START Data shown

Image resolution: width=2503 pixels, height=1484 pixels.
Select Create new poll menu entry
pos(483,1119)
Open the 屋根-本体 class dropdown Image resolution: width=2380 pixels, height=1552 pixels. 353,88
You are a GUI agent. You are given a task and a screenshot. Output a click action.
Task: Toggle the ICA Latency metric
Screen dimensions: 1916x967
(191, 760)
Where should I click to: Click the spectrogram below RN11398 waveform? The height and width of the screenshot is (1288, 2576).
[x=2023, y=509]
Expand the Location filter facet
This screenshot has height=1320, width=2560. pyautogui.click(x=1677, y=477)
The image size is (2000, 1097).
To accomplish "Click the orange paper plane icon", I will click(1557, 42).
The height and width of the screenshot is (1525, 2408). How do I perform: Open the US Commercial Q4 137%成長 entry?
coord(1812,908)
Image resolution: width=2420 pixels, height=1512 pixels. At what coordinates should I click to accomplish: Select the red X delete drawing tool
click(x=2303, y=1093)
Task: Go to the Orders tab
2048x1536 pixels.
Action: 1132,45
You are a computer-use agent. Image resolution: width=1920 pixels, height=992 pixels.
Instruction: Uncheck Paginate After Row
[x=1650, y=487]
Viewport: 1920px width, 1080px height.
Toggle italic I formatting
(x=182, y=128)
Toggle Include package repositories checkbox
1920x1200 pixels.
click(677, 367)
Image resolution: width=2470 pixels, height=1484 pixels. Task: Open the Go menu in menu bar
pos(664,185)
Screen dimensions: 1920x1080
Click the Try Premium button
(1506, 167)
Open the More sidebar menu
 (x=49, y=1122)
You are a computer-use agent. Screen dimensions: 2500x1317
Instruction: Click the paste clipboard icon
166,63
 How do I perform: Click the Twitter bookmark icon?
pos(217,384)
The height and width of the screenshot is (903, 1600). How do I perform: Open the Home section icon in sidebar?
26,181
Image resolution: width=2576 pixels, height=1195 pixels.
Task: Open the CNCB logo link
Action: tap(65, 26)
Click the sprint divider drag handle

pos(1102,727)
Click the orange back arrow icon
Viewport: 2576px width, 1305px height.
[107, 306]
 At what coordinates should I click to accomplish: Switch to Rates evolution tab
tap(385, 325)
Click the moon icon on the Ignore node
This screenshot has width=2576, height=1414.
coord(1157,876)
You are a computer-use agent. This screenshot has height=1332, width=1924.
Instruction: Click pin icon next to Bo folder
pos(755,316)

END Data shown

• Assigned task:
This exercise calls for every record to be restated word for word.

• Solution to the problem:
Image resolution: width=2503 pixels, height=1484 pixels.
Select Create new poll menu entry
pos(483,1119)
Open the 屋根-本体 class dropdown Image resolution: width=2380 pixels, height=1552 pixels. 353,88
You are a GUI agent. You are given a task and a screenshot. Output a click action.
Task: Toggle the ICA Latency metric
Screen dimensions: 1916x967
(191, 760)
Where should I click to: Click the spectrogram below RN11398 waveform? The height and width of the screenshot is (1288, 2576).
[x=2023, y=509]
Expand the Location filter facet
This screenshot has height=1320, width=2560. pyautogui.click(x=1677, y=477)
The image size is (2000, 1097).
To accomplish "Click the orange paper plane icon", I will click(1557, 42).
The height and width of the screenshot is (1525, 2408). How do I perform: Open the US Commercial Q4 137%成長 entry?
coord(1812,908)
Image resolution: width=2420 pixels, height=1512 pixels. At what coordinates should I click to accomplish: Select the red X delete drawing tool
click(x=2303, y=1093)
Task: Go to the Orders tab
2048x1536 pixels.
Action: 1132,45
You are a computer-use agent. Image resolution: width=1920 pixels, height=992 pixels.
Instruction: Uncheck Paginate After Row
[x=1650, y=487]
Viewport: 1920px width, 1080px height.
Toggle italic I formatting
(x=182, y=128)
Toggle Include package repositories checkbox
1920x1200 pixels.
click(677, 367)
Image resolution: width=2470 pixels, height=1484 pixels. Task: Open the Go menu in menu bar
pos(664,185)
Screen dimensions: 1920x1080
Click the Try Premium button
(1506, 167)
Open the More sidebar menu
 (x=49, y=1122)
You are a computer-use agent. Screen dimensions: 2500x1317
Instruction: Click the paste clipboard icon
166,63
 How do I perform: Click the Twitter bookmark icon?
pos(217,384)
The height and width of the screenshot is (903, 1600). How do I perform: Open the Home section icon in sidebar?
26,181
Image resolution: width=2576 pixels, height=1195 pixels.
Task: Open the CNCB logo link
Action: tap(65, 26)
Click the sprint divider drag handle

pos(1102,727)
Click the orange back arrow icon
Viewport: 2576px width, 1305px height.
[107, 306]
 At what coordinates should I click to accomplish: Switch to Rates evolution tab
tap(385, 325)
Click the moon icon on the Ignore node
This screenshot has width=2576, height=1414.
coord(1157,876)
You are a computer-use agent. This screenshot has height=1332, width=1924.
Instruction: Click pin icon next to Bo folder
pos(755,316)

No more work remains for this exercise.